Duluth Art Institute
Morrison Gallery
February 16 -- April 9, 2017
From the Artist Statement
This body of work emerged during a fourteen year period of studio work "aimed at developing a language expressing Feeling with Significant Form. These paintings are a portrait on my life experience of love and loss, birth and death. Within my Abstract Expressionist style you are called to look and feel in the forms a depth of meaning in your own life experience."
A little further on Kuth describes her move to the country as a way of life inspired by reflection and her personal search for meaning. Her mornings began with a ritual of spontaneous drawing, tapping into the heart of her humanness.
Her work has been evolving, tied in part to her environment and driven by the deeper questions that make up our eternal quest: Who Am I? and What Am I Saying? Influences include her German heritage, Carl Jung, experiences of loss, ancestry and an ocean of memories.
"My focus grew," she writes, "as my ability to simplify form and shape meaning in the Abstract Formal Elements. The simplifying of space tied to the nature of my living space connected me with the word primitivism. Dubuffet and Miro were influential along with children art.
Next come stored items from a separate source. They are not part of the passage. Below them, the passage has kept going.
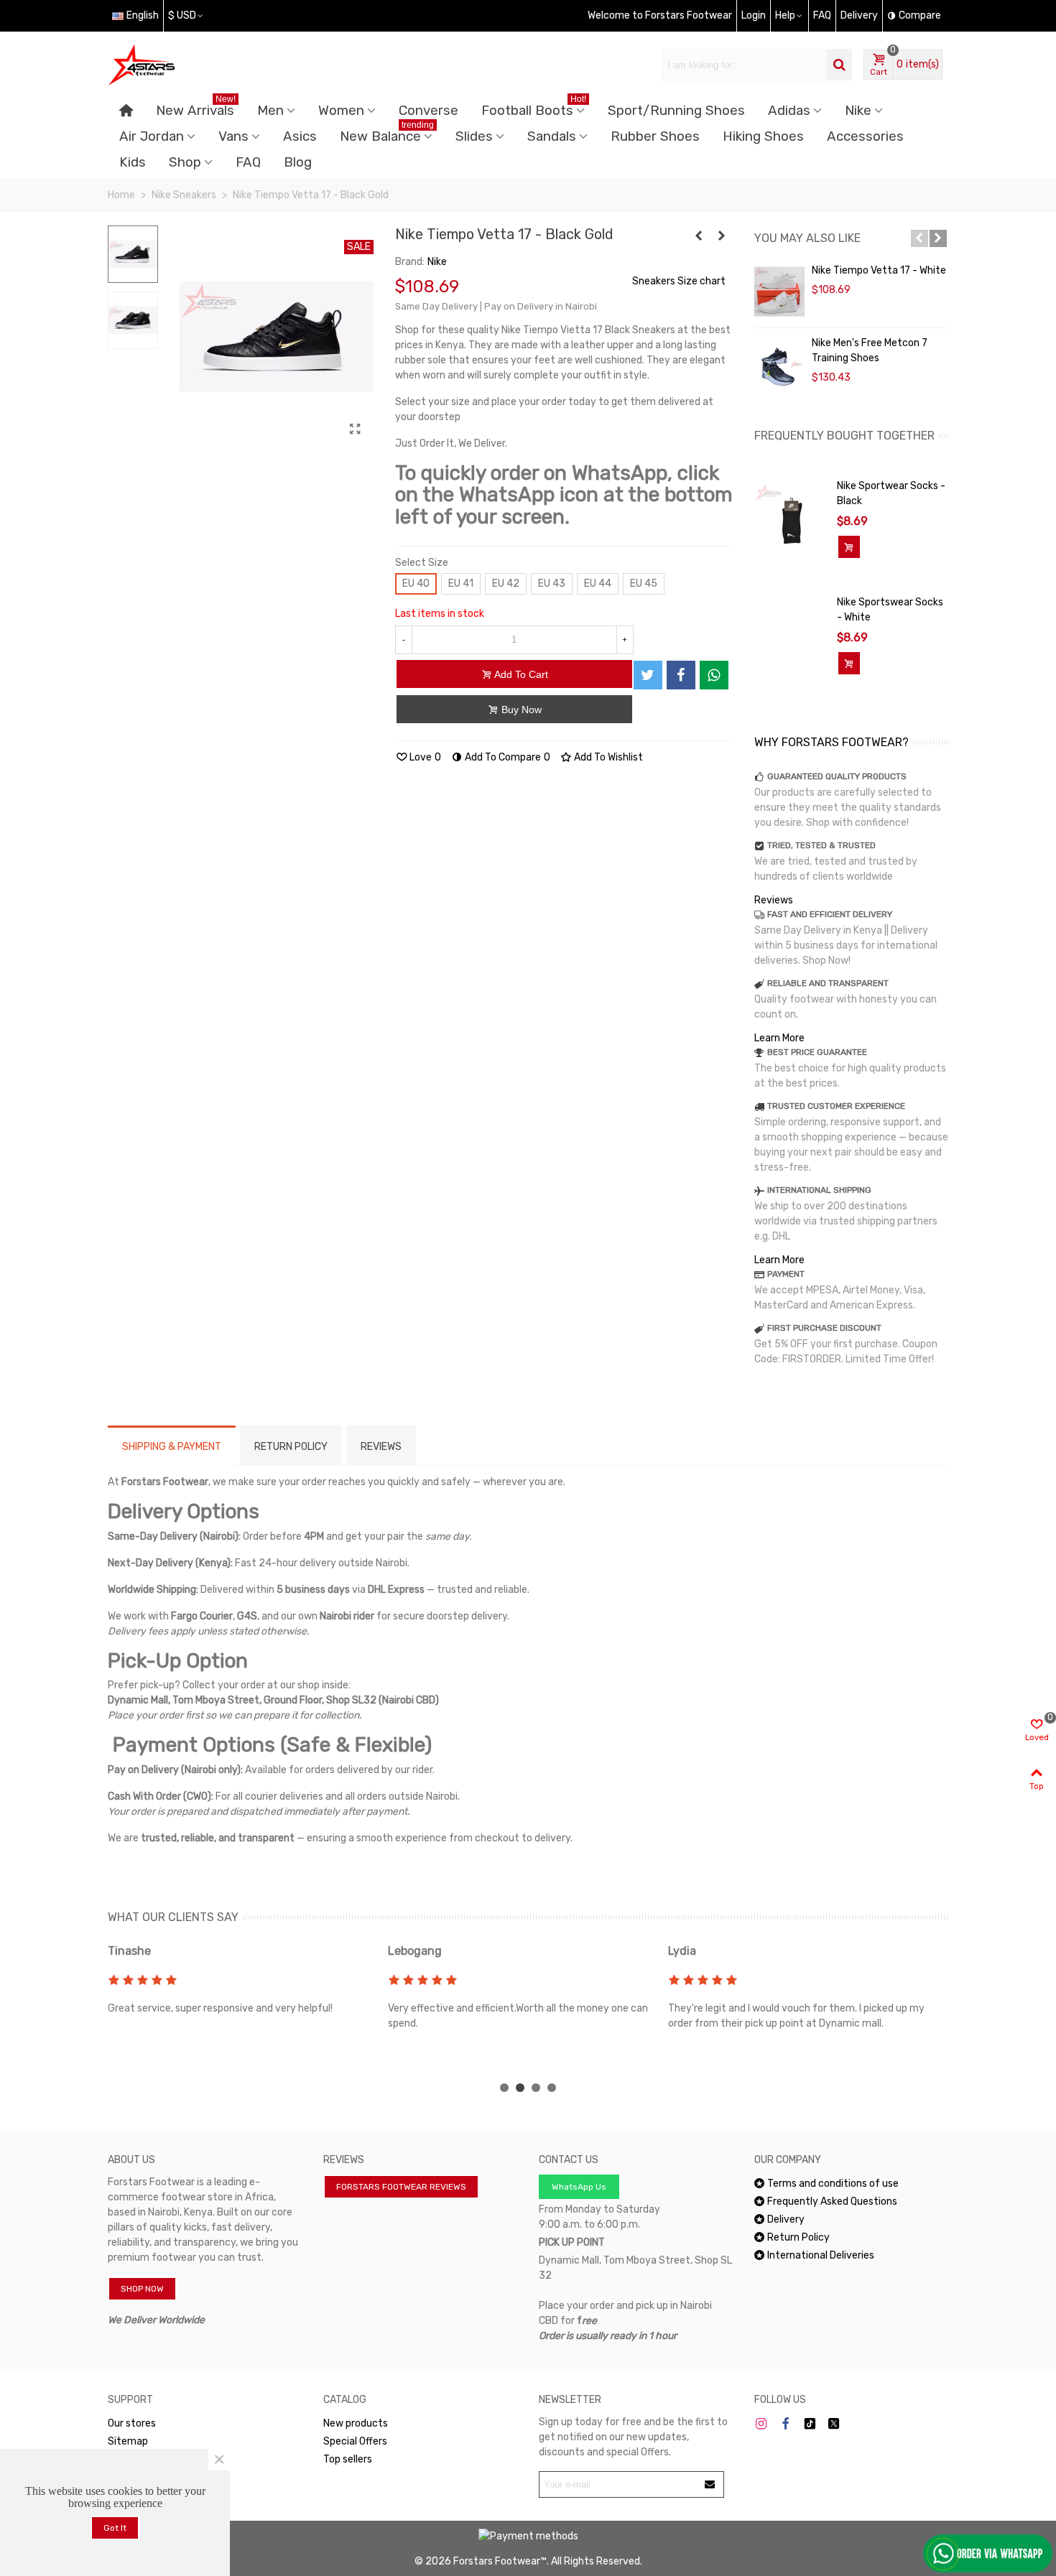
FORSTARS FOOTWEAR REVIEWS (401, 2187)
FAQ (248, 162)
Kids (132, 162)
They had an effect on my looser approach to painting, how I would scumble the paint and build it with transparent layers, leaving edges that created line and movement, rough-simplified forms associated with modernism."
What's interesting in the work is how it comes from such deep personal spaces within the artist, yet speaks in universal forms capable of connecting with us all.
The energy here is something akin to a portrait of her personal life, shared with the hope that others will be touched and even feel connected to it.
She notes that we live in a period of history where more than ever we need to stay in touch with our Selves and our humanity. Kuth's body of work is the fruit of one person's search.
Be sure to make time to see this exhibit. Go! For best results I would encourage a slow engagement.
EdNote: Apologies for any distortion of colors in these reproductions.